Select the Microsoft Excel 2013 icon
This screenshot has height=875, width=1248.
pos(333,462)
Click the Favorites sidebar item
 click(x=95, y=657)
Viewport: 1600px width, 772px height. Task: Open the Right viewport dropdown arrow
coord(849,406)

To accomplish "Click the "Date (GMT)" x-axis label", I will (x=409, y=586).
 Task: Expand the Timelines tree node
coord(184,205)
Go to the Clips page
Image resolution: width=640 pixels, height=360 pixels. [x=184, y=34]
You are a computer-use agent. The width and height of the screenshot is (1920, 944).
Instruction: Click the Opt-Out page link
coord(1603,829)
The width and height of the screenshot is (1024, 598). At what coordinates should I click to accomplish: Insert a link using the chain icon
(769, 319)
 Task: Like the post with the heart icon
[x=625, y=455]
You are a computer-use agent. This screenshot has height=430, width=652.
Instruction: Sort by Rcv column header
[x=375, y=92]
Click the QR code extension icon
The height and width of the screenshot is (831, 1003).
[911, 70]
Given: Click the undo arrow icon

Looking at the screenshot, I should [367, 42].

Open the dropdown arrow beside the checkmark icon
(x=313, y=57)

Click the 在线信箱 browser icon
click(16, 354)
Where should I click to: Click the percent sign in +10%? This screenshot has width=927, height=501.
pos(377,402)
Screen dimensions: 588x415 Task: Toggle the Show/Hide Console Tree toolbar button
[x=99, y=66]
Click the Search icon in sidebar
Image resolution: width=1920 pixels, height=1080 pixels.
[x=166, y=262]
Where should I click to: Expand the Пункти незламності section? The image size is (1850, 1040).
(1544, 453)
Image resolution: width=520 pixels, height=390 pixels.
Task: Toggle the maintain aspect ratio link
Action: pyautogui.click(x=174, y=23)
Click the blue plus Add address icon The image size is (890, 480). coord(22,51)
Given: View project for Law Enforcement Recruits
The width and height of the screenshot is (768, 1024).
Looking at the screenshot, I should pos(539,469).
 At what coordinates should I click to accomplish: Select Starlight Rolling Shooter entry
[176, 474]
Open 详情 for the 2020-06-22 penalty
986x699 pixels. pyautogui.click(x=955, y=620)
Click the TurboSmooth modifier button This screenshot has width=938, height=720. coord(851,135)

• **Problem requirements**: Reproduce the listing from the "Click the blue" line onward, verbatim.

• **Answer below**:
Click the blue plus Add address icon The image size is (890, 480). coord(22,51)
Given: View project for Law Enforcement Recruits
The width and height of the screenshot is (768, 1024).
Looking at the screenshot, I should pos(539,469).
 At what coordinates should I click to accomplish: Select Starlight Rolling Shooter entry
[176, 474]
Open 详情 for the 2020-06-22 penalty
986x699 pixels. pyautogui.click(x=955, y=620)
Click the TurboSmooth modifier button This screenshot has width=938, height=720. coord(851,135)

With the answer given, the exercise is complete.